Anyway... the Younglings (not mentioned in the movie of coures) are supposed to have weak sabers that only "burn" or hurt when you swing, not cut through bone and metal like a hot knife through butter.
So this begs the question, could sabers be set to "stun" so to speak? And if so, why don't the Jedi, who supposedly use violence as a last resort.. well, maybe they don't, but at least that's Yoda's philosophy spouted to him a half century after the Clone War(s)... set their sabers to "stun" when needed instead of hacking off limbs or outright killing?
Or are the "weak sabers" just a badly concocted EU explanation for why the Jedi would so recklessly let little kids use something as dangerous as a lightsaber (in close proximety to other kids too!). You talk about running with scissors... well, a lightsaber can do a heck of a lot more damage than a pair of scissors in the hands of a kid!
The "weak sabers" (variable damage settings for the blade) might be a funny way to explain how in the video games they don't always kill in one shot though.
The Visual Dictionaries (which I had to return to the library awhile back so I may have misquoted this) talks about blade length adjust knobs on all the (at least prequel era) sabers. We never see them actually used onscreen (we assume to make the blade shorter than normal). I kind of remember Bob Brown's old site talking about a "slide lever" that was supposed to be the blade adjust and explained why sometimes a blade was ignited quickly on screen and other times it came up more slowly.
One wonders why this was necessary at all (why not an instant activation button?) but oh well. Maybe the Jedi use their sabers for surgical procedures sometimes (though those utility belts seem to have as many tools as Batman, so it probably would only be makeshift for emergenices anyway).
Then there's the question of the so-called "Youngling weak sabers."
For awhile I sort of guessed that "Youngling" was actually a rank in the Jedi ranks, but then after rewatching AOTC again recently I realize that Yoda calls a Youngling a "Padawan." In the same movie we learn that a Padawan is "not a Jedi yet." So we have Padawans and Jedi Knights (and apparently Masters too, from the ROTS trailer). So perhaps like the term "master" being an honorific more than an actual rank, the term "Youngling" may just be a cute name for early trainees under Yoda.
Anyway... the Younglings (not mentioned in the movie of coures) are supposed to have weak sabers that only "burn" or hurt when you swing, not cut through bone and metal like a hot knife through butter.

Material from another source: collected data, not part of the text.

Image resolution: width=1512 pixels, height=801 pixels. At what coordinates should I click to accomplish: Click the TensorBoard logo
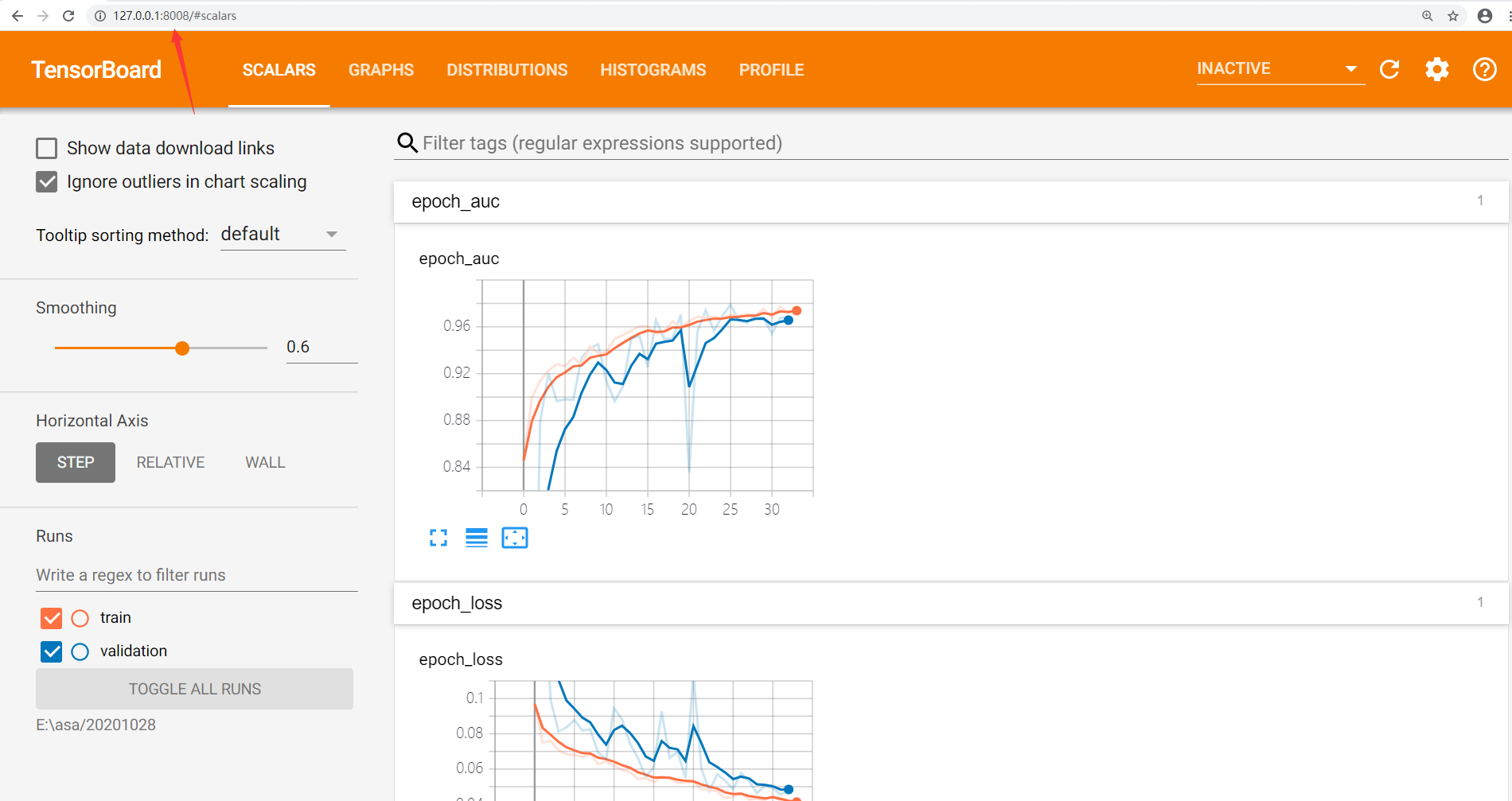(95, 69)
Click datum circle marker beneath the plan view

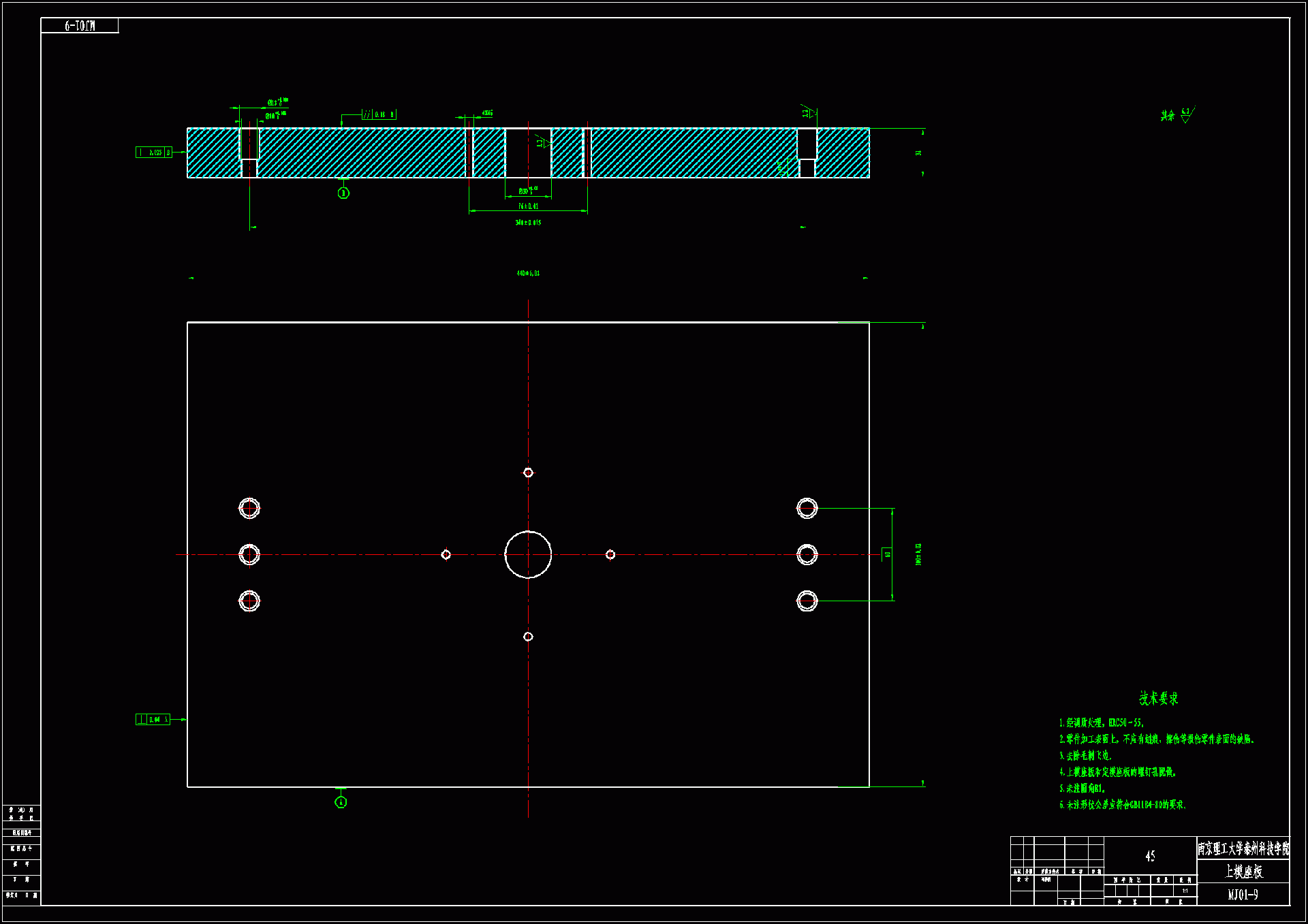tap(341, 802)
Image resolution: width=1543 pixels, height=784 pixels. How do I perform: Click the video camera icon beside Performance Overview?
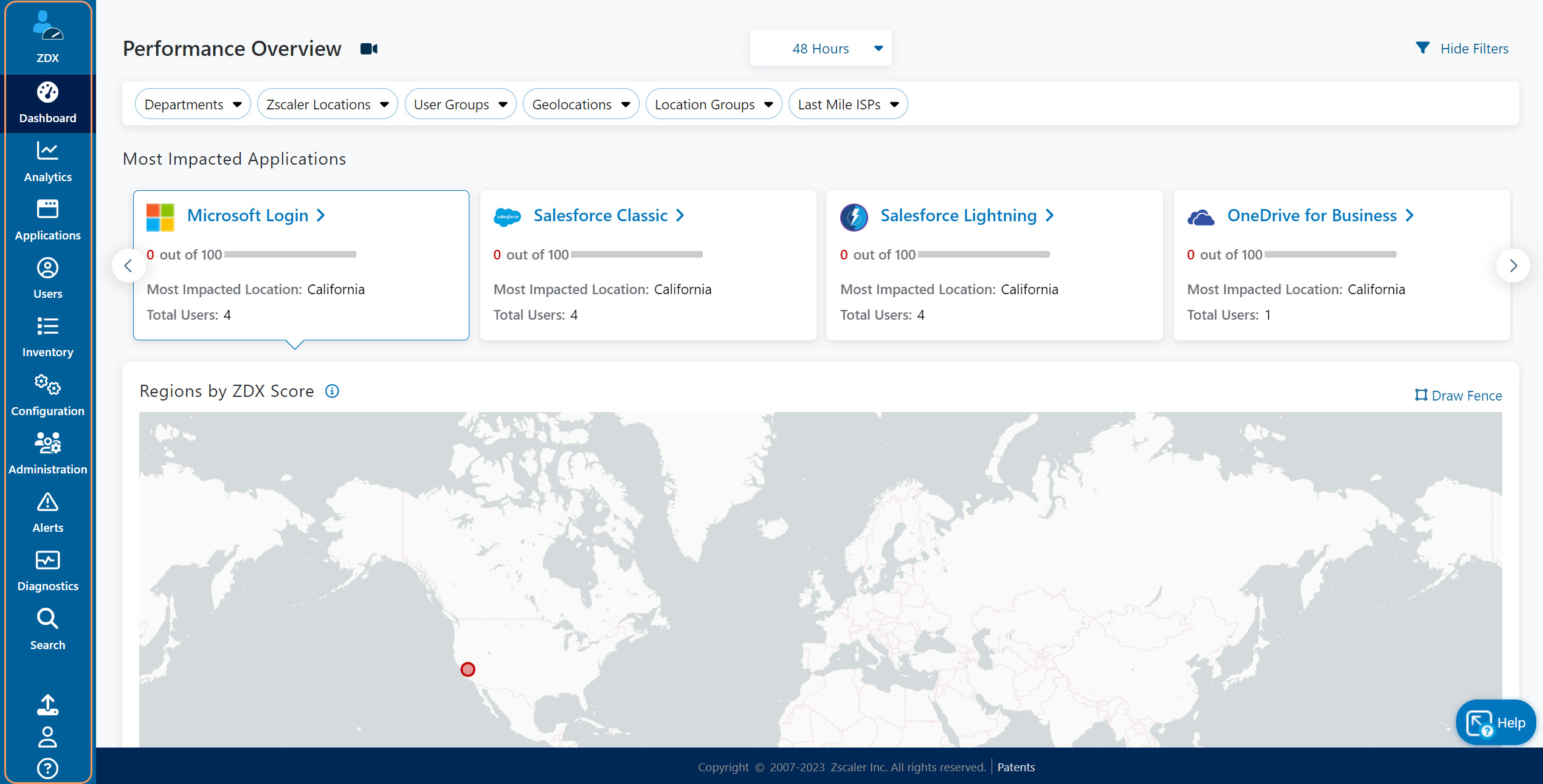[368, 49]
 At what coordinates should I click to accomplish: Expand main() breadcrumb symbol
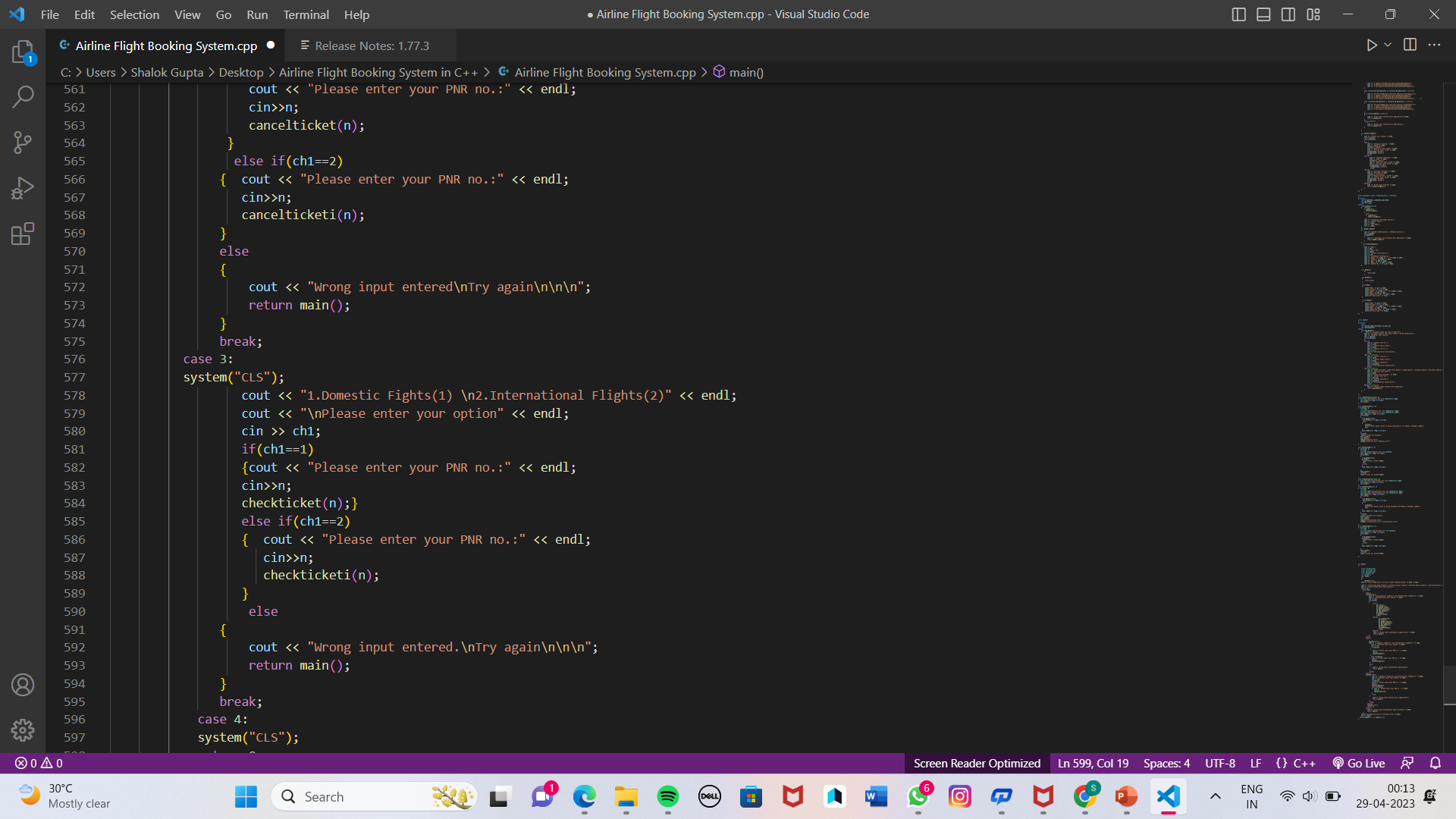click(x=745, y=72)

So this begs the question, could sabers be set to "stun" so to speak? And if so, why don't the Jedi, who supposedly use violence as a last resort.. well, maybe they don't, but at least that's Yoda's philosophy spouted to him a half century after the Clone War(s)... set their sabers to "stun" when needed instead of hacking off limbs or outright killing?
Or are the "weak sabers" just a badly concocted EU explanation for why the Jedi would so recklessly let little kids use something as dangerous as a lightsaber (in close proximety to other kids too!). You talk about running with scissors... well, a lightsaber can do a heck of a lot more damage than a pair of scissors in the hands of a kid!
The "weak sabers" (variable damage settings for the blade) might be a funny way to explain how in the video games they don't always kill in one shot though.